I remember when I was 6 I drew a terrible drawing of a fire truck. I told myself that when I was old enough I would be a fire fighter. When I was ten I wanted to be Batman, then I wanted to be a duelist and put trust in my deck to lead me towards victory. Around the same age I wanted to be a Pokemon master. I wanted to catch them all, all 150 Pokemon. That’s right I came from an era when the world only had 150 Pokemon; I won’t start my “when I was your age speech.”
I remember I wanted to be all these imaginary characters and live in these imaginary world’s because growing up I wasn’t really accepted anywhere. I wasn’t cool enough to be with the cool kids and for some reason, I wasn’t even nerdy enough. Apparently I did not know all there is to know about yuguioh and my duelist career ended right then and there. I wasn’t really accepted by my own community as a Latino. I was the outcast. I stayed in my world where anything was possible and wore a mask I’m front of others. Don’t think of this as a sad story. It’s far from it, I promise you.

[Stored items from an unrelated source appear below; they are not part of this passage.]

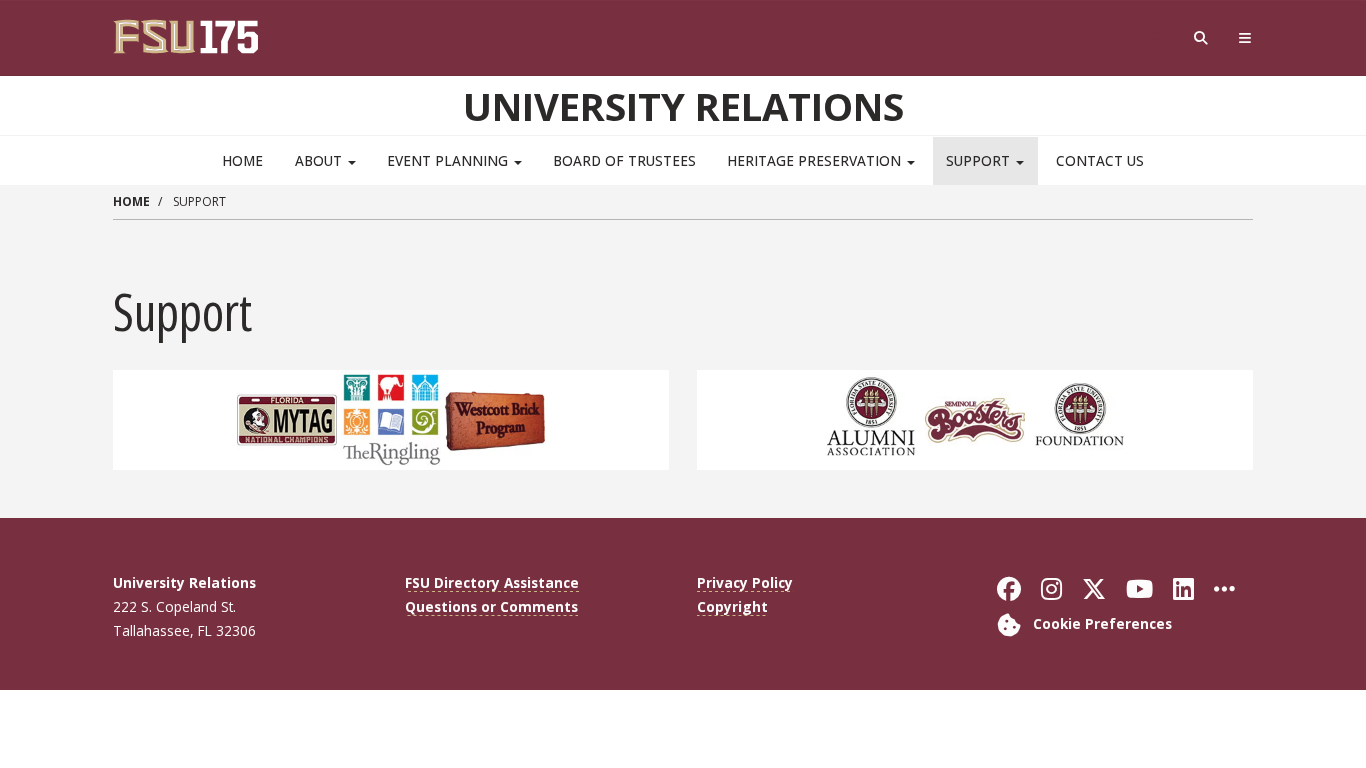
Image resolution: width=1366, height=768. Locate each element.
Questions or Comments (491, 606)
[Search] (1201, 38)
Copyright (732, 606)
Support (980, 160)
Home (242, 160)
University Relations (683, 106)
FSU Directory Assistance (492, 582)
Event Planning (449, 160)
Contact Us (1100, 160)
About (320, 160)
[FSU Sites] (1245, 38)
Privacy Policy (745, 582)
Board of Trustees (624, 160)
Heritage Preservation (816, 160)
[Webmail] (1155, 38)
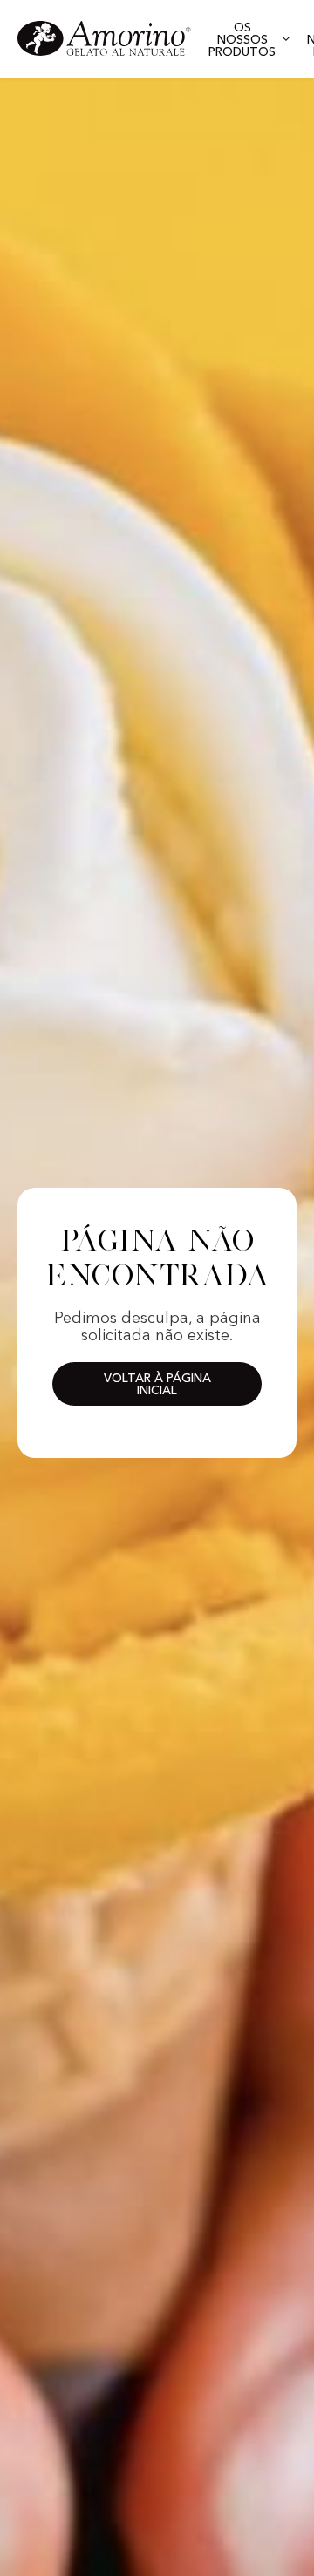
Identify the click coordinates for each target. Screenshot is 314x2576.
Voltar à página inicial (157, 1385)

I realized that I had all these world’s playing in my head. It was and still is this beautiful orchestra that continues to wow me. It’s sometimes difficult to bring forth some of these stories to reality. Reality is sometimes unkind to art. You want to put your soul into everything that you do; to bring forth this dream world so others can dream as well, so they can escape with you into a story significantly different than their own and in doing so they would discover some sort of meaning to who they are or possibly to life.